Let us now assume that the thesis holds for $l-1$ loops; we can apply
to the integral in  $d^{2\omega}k_l$ the same procedure above
considering as ``external momenta'' also the
variables $k_i$ $i=1, \ldots, l-1$.
\widetext $G$ is therefore reduced to a sum
of terms of the form
\begin{eqnarray}
\int\frac{   d^{2\omega}k_1 \ldots d^{2\omega}k_{l-1}
}{\prod_{r=1}^{\beta-\beta_l}
      [[ n\hat s_r(\ptilde,k_1,\ldots,k_{l-1})]]}
 \int
        \frac{d^{2\omega}k_l\: \hat f(p,k,n,g_{\mu\nu})}{
        \prod_{j=1}^\alpha
       \left(\hat t^{2}_j(k,p)-\hat m^{2}_j \right)   \:
           [[nk_l]]^{\beta_l}  } =  \nonumber
\end{eqnarray}
\begin{eqnarray}
 =\int \frac{d^{2\omega}k_l}{[[nk_l]]^{\beta_l}}
 \int
\frac{ d^{2\omega}k_1 \ldots d^{2\omega}k_{l-1} \:\:\:
\hat f(p,k,n,g_{\mu\nu})}{
         \prod_{j=1}^\alpha
 \left(\hat t^{2}_j(k,p)-\hat m^{2}_j \right)  \:\:
 \prod_{r=1}^{\beta-\beta_l}
[[n\hat s_r(\ptilde,k_1,\ldots,k_{l-1})]] }. \nonumber
\end{eqnarray}
\narrowtext
We can now apply the inductive hypothesis
to the multiple integral in the r.h.s.
considering $p_i$ and $k_l$ as external momenta but remembering
that the variables $\ptilde_i$ do not depend on $k_l$.
As a consequence, the spurious poles extracted from the multiple
integral can be factorized out of the integral in $d^{2\omega}k_l$
giving only terms of the form (\ref{I}). \hspace*{\fill} $\Box$

We now discuss a feature of Feynman integrals in light cone gauge
that is fundamental in selecting the possible structures
involved in operator renormalization. To this purpose let us consider
the following peculiar property of the ML prescription under the
algebraic splitting
\begin{eqnarray}
&&{1\over {nk+i\epsilon \sigma(n^*k)}}{1\over {n(k-s)+i\epsilon
\sigma(n^*(k-s))}}= \\
&& ={1\over {ns+i\epsilon \sigma(n^*s)}}\left [{1\over {n(k-s)+i\epsilon
\sigma(n^*(k-s))}}-
{1\over {nk+i\epsilon \sigma(n^*k)}}\right ]. \nonumber
\end{eqnarray}
In the limit $s_\mu \to 0$, no singularity is present in either term
of the equality; in particular at the left hand side we have a double
pole at $nk=0$ with causal prescription and at the right hand side the
pole at $ns=0$ is cancelled by a corresponding zero of the quantity in
square brackets. However, would we consider the limit $ns \to 0$ with
$n^*s \ne 0$, a singularity at $ns=0$ would persist owing to the
dependence on $n^*$.

This is at variance with the behaviour of a prescription involving only
one gauge vector, after the disposal of Poincar\'e-Bertrand terms
\cite{17},
and is at the root of the non-local behaviour of some counterterms in
light-cone gauge with the ML prescription.
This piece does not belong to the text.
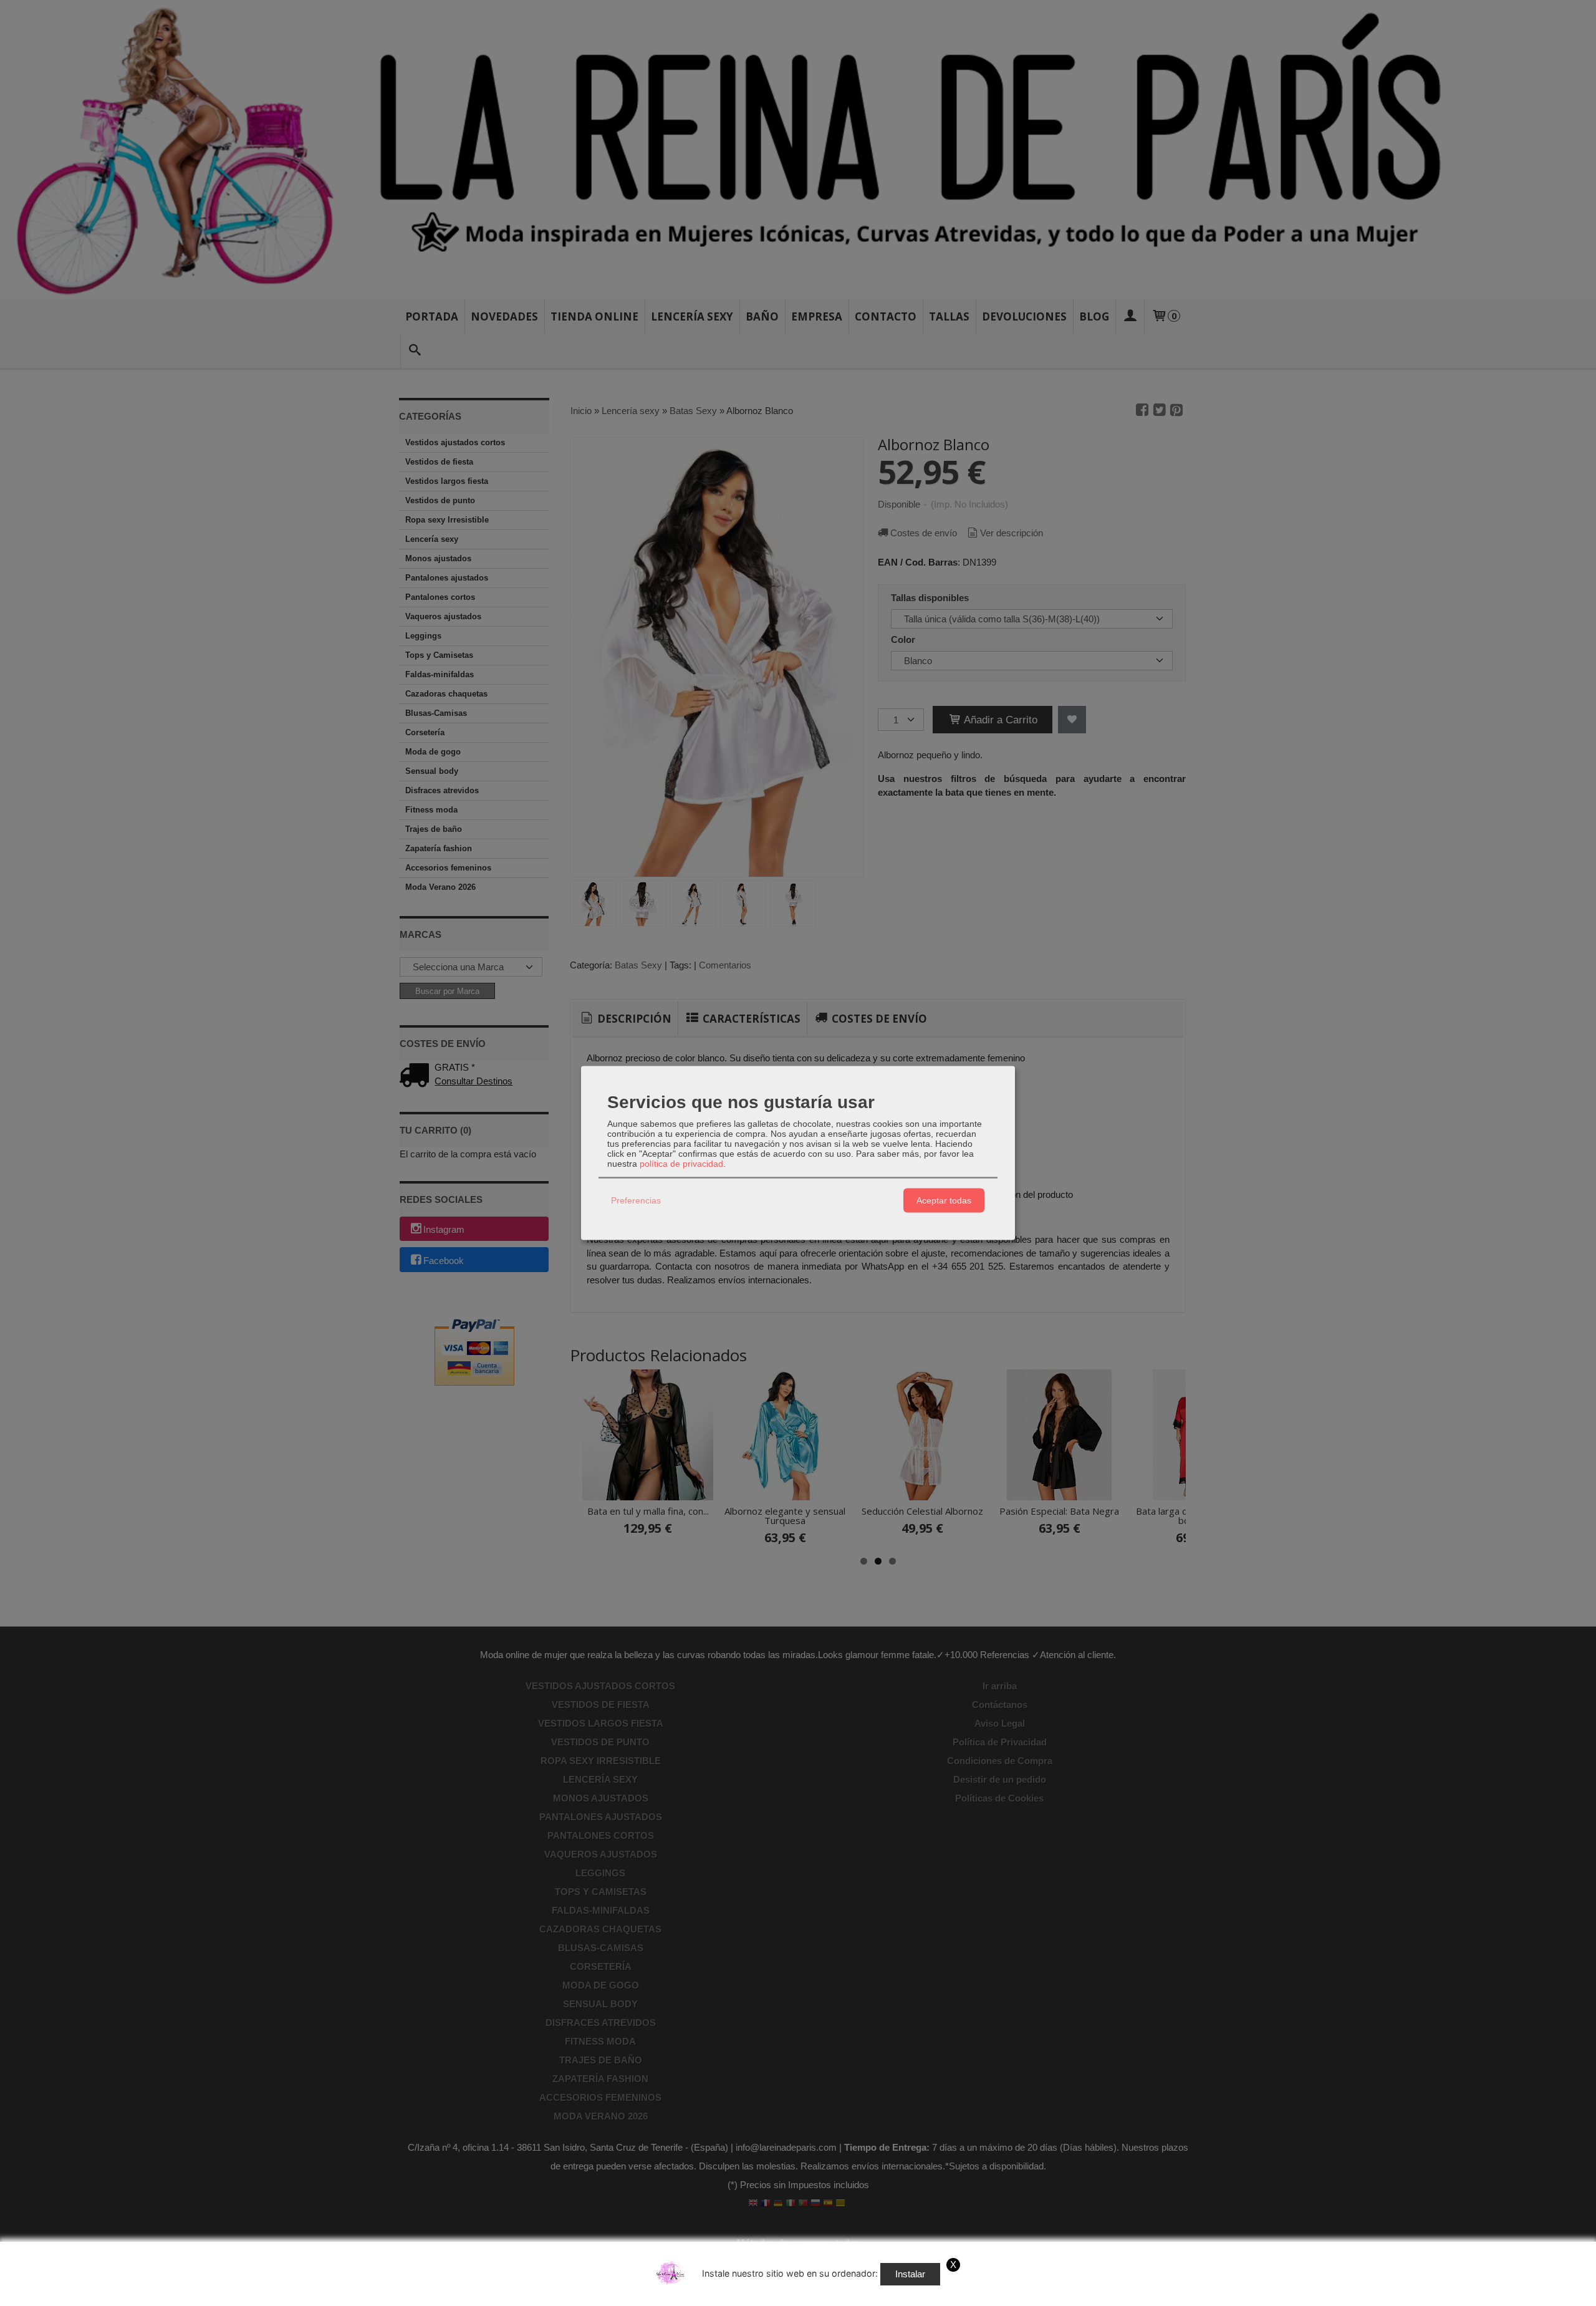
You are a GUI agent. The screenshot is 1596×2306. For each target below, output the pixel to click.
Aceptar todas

It is however clear that, should we restrict the spurious denominators
to the subregions $n^*s_i=-ns_i$, $s_i$ being any generic four-vector,
we would get
\begin{equation}
{1\over {ns+i\epsilon \sigma(n^*s)}}
\to {ns\over (ns)^2-i\epsilon} = CPV {1\over
{ns}},
\end{equation}
and would recover locality by the very same argument which is used in the
proof in the one-vector space-like case \cite{17}. We stress that this
restriction must be understood in the sense of the theory of
distributions. In particular multiple poles should always be interpreted as
derivatives, otherwise one immediately runs into powers of CPV
prescription, i.e. meaningless quantities.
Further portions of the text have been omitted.